### What to produce
Once you find the line with "This screenshot has height=136, width=243.", transcribe it and all the lines that follow to the end of the data, exactly as written; skip any pictures.
Segment Start: Data records
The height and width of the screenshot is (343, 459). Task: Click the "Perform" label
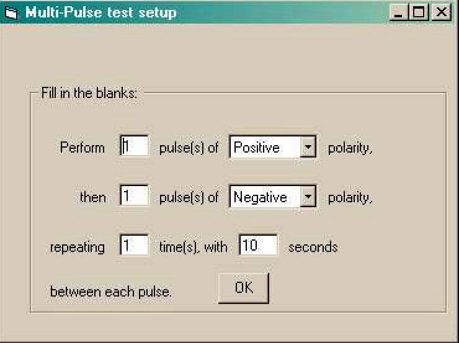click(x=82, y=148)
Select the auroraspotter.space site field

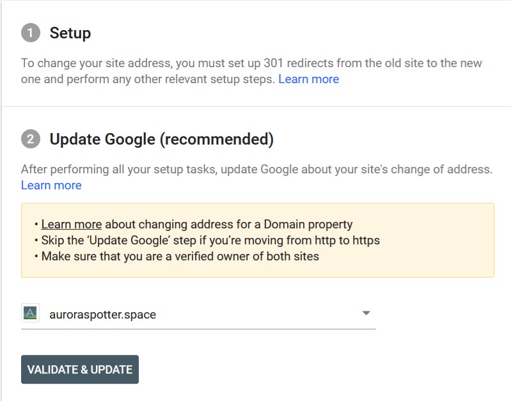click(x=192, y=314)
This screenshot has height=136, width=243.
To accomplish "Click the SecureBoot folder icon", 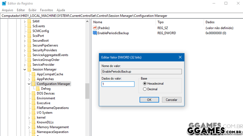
Segment End: Data records
### Answer to this task
This screenshot has height=136, width=243.
To accomplish "Click the SecureBoot folder icon", 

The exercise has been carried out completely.